Monday, May 27, 2024

Punished For Dreaming

Well, fam, I hope you're having a super three day weekend. I just got back from camp where Eugene did all the work, leaving me free to sit on the porch in a rocking chair and read. It as a good thing I packed plenty of books because I read almost all of them. They were all winners. And now that I'm back to my on the grid home I can share them with you.
I was a parent and a school board member when no child was left behind while we were racing to the top. I was no fan of the presidentially mandated school deforms. And no, that was not a misspelling. It was a total nightmare. The schools were spending way too much time teaching to the standardized tests. Governor LePage was ranking, rewarding, and punishing schools based on the scores, conveniently forgetting (if he ever grasped the concept) that they correlate with student socioeconomic status rather teaching efficacy. Some school administrators and teachers were crossing ethical and legal lines by fixing student scores. And my peers seemed blind to the elephant in the room, the total wrongness of what was going down, as long as we were safely far enough from the bottom to not get penalized.
But even I did not realize the true depths of the evil going on until I read Dr. Bettina L. Love's Punished For Dreaming. Dr. Love is a Columbia University professor and the author of We Want To Do More Than Survive (which is now on my inter library loan borrowing list). She was named one of the Next 50 leaders who are making the world more inspired, inclusive, and compassionate in 2022 by the Kennedy Center. But before all that success she was a Black teen who was routed into shop classes and told that she was not college material when she tried to get help preparing to take the SATs. And she succeeded despite, not because of the public education system. She's one of countless Black kids whose dreams and ambitions were considered acceptable sacrifices during four decades of educational "reform".
Dr. Love traces all that mess to blinding white rage kindled by Brown v. Board of education in which the Supreme Court overturned Plessy v. Ferguson, a prior ruling that upheld the separate but equal idea. The schools were separate all right, but anything but equal. When the robed gang said enough already a lot of whites got to raging. (And not just in the South. I personally witnessed whites in Boston screaming, swearing, and throwing stones at terrified Black children.). Some found shutting the school system down preferable to having their children in classes with Black peers. And when the robed gang followed their school integration order with one to hurry up already those whites were up In arms.
"White supremacists did not simply resist school integration—they built a profitable educational enterprise rooted in the exploitation of Black people's pursuit of education that has led to 'skewed life chances, limited access to health and education, premature death, incarceration, and impoverishment' This is the afterlife of Brown putting Black children at risk."
Dr. Love vividly describes the many evil forms this afterlife takes place. If you stick with the book, you will learn a lot about subjects such as the school to prison pipeline; the undermining of public schools by charter schools, movements like Teach Across America, and entrepreneurs; the damage done by standardized tests; and why the currently popular diversity, equity, and inclusion may be a trap. You will also learn why reform reform will never be sufficient and nothing less than abolition (accompanied by reparations) will set things straight.
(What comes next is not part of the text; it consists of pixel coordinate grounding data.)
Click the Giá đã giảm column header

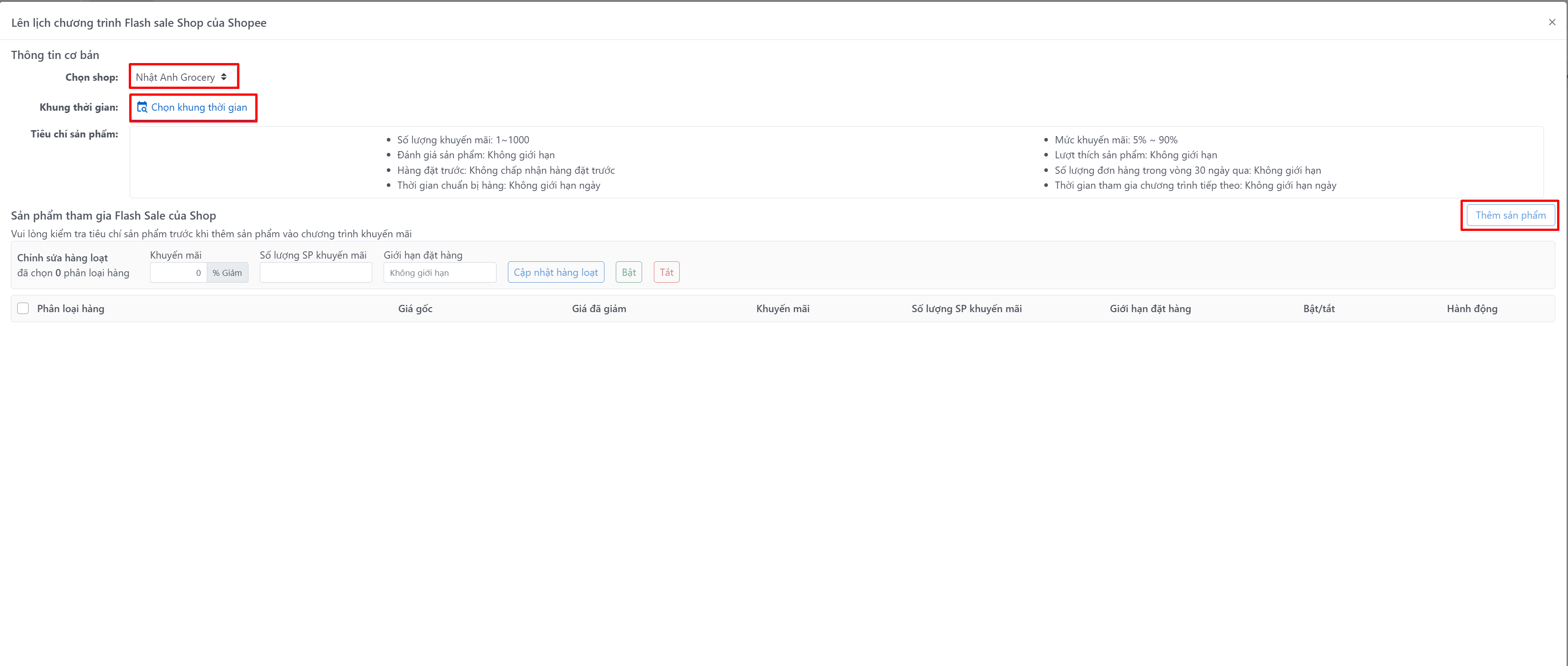[599, 309]
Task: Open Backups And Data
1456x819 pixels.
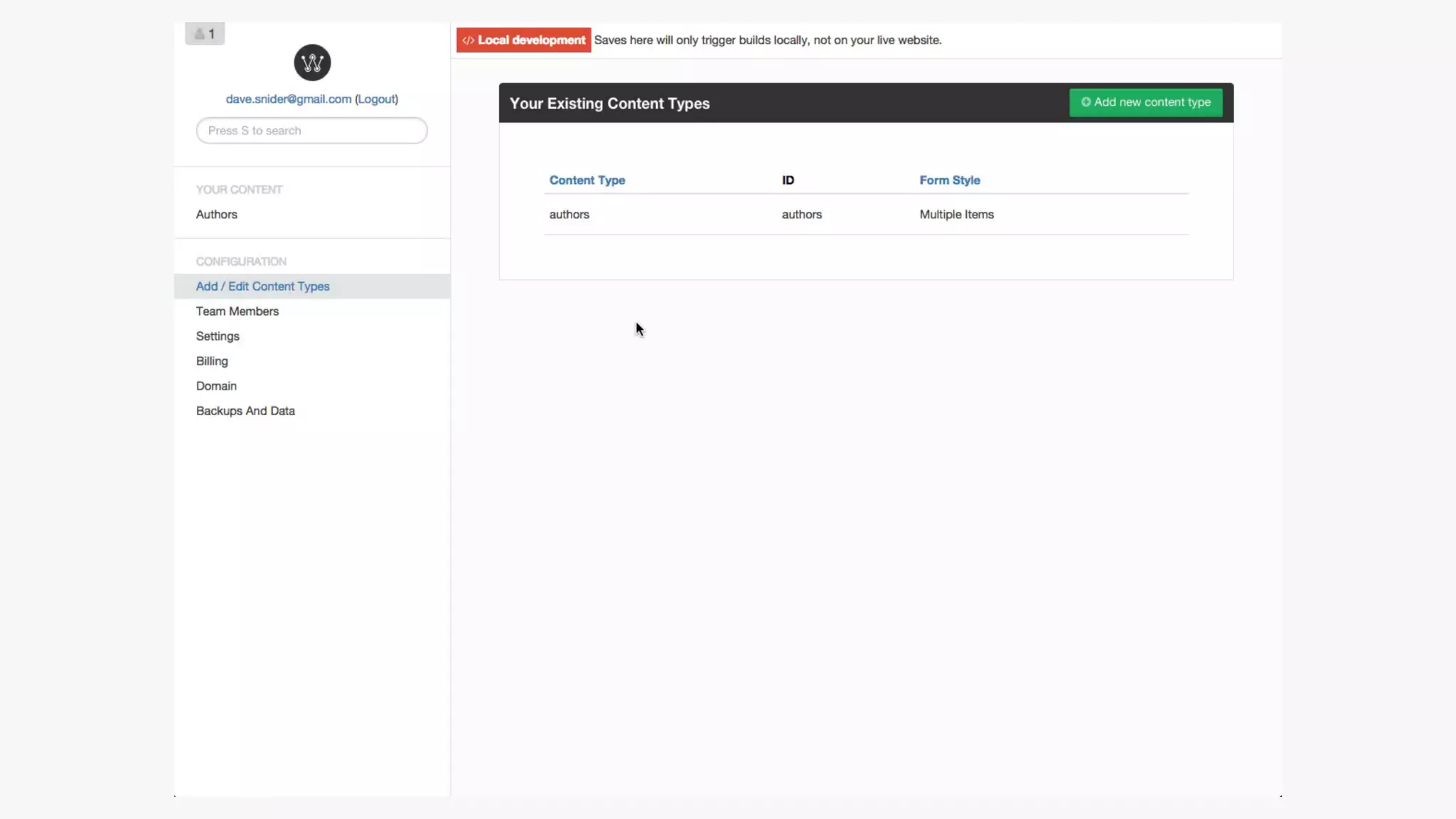Action: pyautogui.click(x=245, y=411)
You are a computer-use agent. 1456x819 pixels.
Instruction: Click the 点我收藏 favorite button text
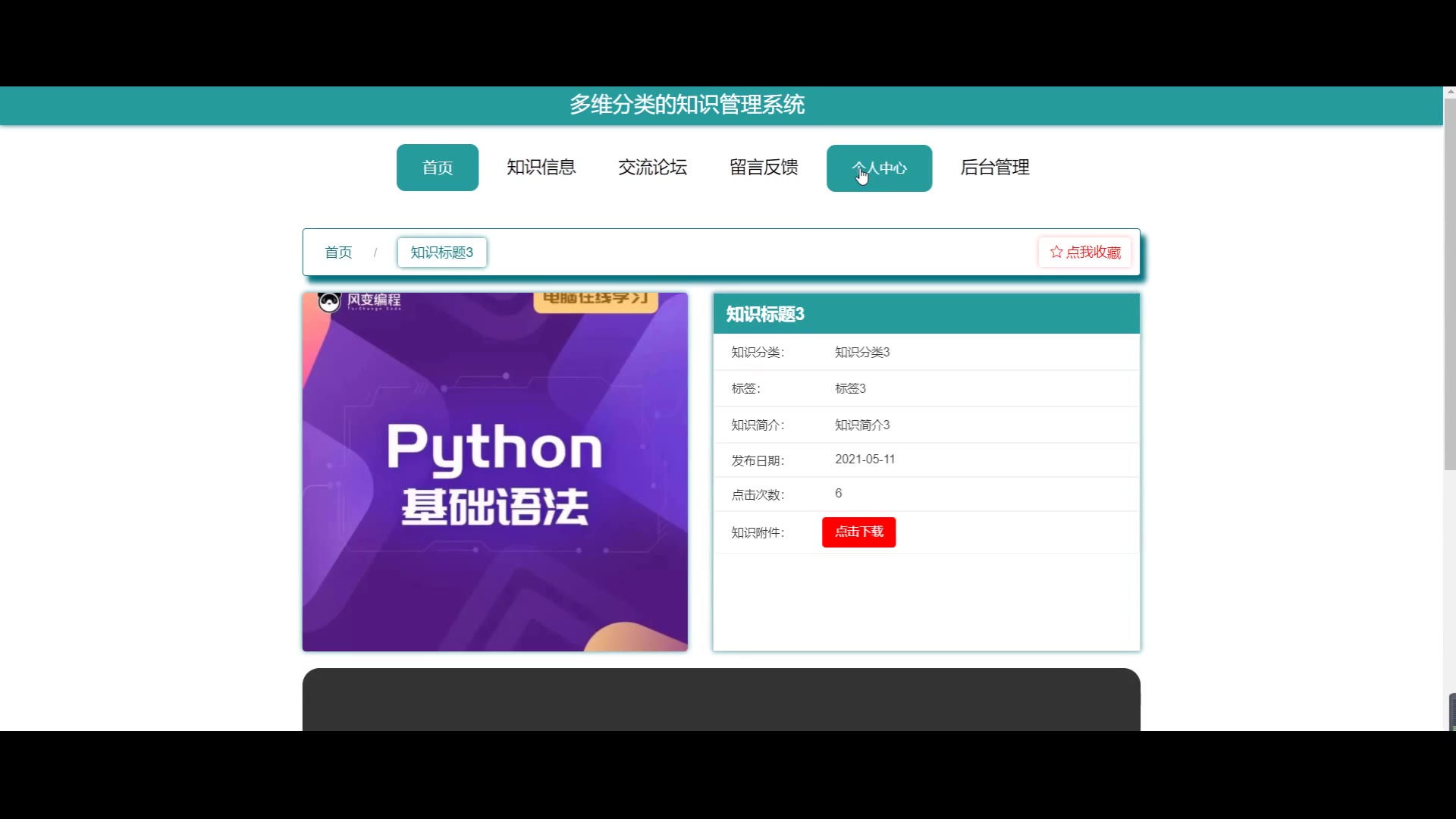click(x=1093, y=253)
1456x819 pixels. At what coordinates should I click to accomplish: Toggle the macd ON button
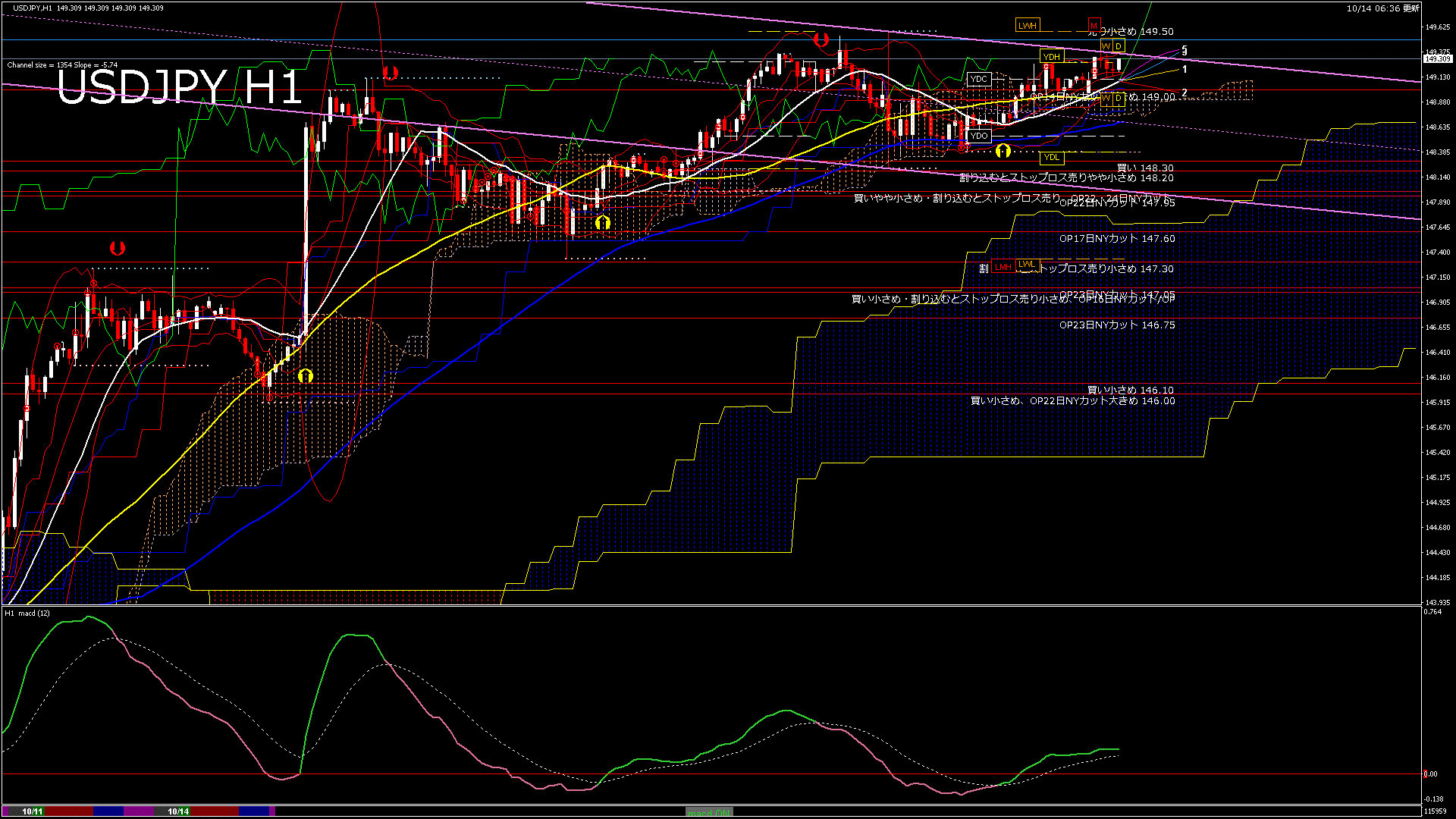[709, 812]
If you're an educator, a school administrator, or a concerned parent you'd do well to put Punished For Dreaming on your summer reading list.
On a purrrsonal note, if you're plagued with mosquitoes as Eugene and I were up at camp you might want to try the old fashioned remedy we tried—a citronella candle we bought at a hardware store. It cut down considerably on the winged blood suckers while smelling quite pleasant.
A great big shout out goes out to all the other campers who spent the weekend in the great outdoors.